| TEXT PASSAGE |
# # # # # # #

Will the fire funding "fix" actually fix anything?

Rx fire

Congress passed a spending bill last week after a month of negotiations produced a $1.3 trillion budget that will keep the federal government open for – gasp – a whole six months. The bill almost failed to become law after a whirlwind few hours that had President Trump threatening a veto, only to reverse himself, sign the bill, and pledge to never let another bill like it pass again.

While Trump didn’t like the bill, he wasn’t alone. A handful of prominent Democrats with eyes on a White House run voted against the spending package as well (including Oregon Senator Jeff Merkley). While they all had different reasons for their dislike of a bill that ramped up both military and domestic spending, it’s a fair bet that none of them were opposed to the so-called fire funding fix embedded in the legislation.

This fire funding “fix” has been touted by lawmakers on both sides of the aisle, dozens of environmental organizations, and many in the timber industry. Over the last two decades, the United State Forest Service (and other land management agencies) has spent an increasing amount of money attempting to put out forest fires. In 2017, the feds spent $2.4 billion across the country on firefighters, air tankers, bulldozers, meals, supplies, encampments, and more. That’s a 10-fold increase from costs in the 1990s.

# # # # # # #

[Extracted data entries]

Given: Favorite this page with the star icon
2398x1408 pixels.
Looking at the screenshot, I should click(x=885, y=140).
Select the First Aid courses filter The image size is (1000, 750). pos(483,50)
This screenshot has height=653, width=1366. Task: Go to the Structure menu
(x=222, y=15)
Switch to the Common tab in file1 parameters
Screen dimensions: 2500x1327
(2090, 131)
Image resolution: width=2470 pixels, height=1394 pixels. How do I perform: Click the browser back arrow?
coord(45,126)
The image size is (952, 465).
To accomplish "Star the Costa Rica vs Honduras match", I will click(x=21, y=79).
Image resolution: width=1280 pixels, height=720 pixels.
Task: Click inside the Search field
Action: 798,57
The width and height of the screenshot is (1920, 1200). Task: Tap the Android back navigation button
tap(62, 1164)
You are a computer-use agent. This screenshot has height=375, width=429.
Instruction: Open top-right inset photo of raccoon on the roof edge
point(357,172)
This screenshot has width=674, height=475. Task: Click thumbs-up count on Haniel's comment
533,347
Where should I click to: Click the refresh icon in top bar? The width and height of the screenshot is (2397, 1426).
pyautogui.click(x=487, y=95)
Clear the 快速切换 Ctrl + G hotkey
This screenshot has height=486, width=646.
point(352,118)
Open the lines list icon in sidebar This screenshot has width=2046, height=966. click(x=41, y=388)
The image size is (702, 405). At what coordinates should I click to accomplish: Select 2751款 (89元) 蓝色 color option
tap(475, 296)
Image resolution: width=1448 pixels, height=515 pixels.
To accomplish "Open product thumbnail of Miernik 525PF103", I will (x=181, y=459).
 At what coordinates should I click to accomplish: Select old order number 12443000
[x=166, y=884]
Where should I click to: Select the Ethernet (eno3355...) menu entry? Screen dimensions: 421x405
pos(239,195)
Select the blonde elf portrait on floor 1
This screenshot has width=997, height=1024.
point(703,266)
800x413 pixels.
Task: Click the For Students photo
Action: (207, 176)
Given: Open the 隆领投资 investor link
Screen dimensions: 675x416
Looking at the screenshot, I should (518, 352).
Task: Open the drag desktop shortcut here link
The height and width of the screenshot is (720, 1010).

# # # # # # #

| WORK INSTRUCTIONS |
1 – From the fire funding text, write out the passage from "While Trump didn’t" up to and including "in the legislation." again, substituting "legislators" for "Democrats".
2 – Does the fire funding text support each statement below? Answer yes or no for each, quoting the words that decide it.
(a) The spending bill keeps the federal government open for six months.
(b) Oregon Senator Jeff Merkley voted for the spending package.
(c) In 2017, the federal government spent $2.4 billion nationwide on fighting fires.
3 – List every item the fire funding text names as something the federal government spent money on in 2017.

| PER-TASK OUTPUTS |
1 –
While Trump didn’t like the bill, he wasn’t alone. A handful of prominent legislators with eyes on a White House run voted against the spending package as well (including Oregon Senator Jeff Merkley). While they all had different reasons for their dislike of a bill that ramped up both military and domestic spending, it’s a fair bet that none of them were opposed to the so-called fire funding fix embedded in the legislation.

2 –
(a) Yes: "a $1.3 trillion budget that will keep the federal government open for – gasp – a whole six months"
(b) No: "A handful of prominent Democrats with eyes on a White House run voted against the spending package as well (including Oregon Senator Jeff Merkley)."
(c) Yes: "In 2017, the feds spent $2.4 billion across the country on firefighters, air tankers, bulldozers, meals, supplies, encampments, and more."

3 – firefighters, air tankers, bulldozers, meals, supplies, encampments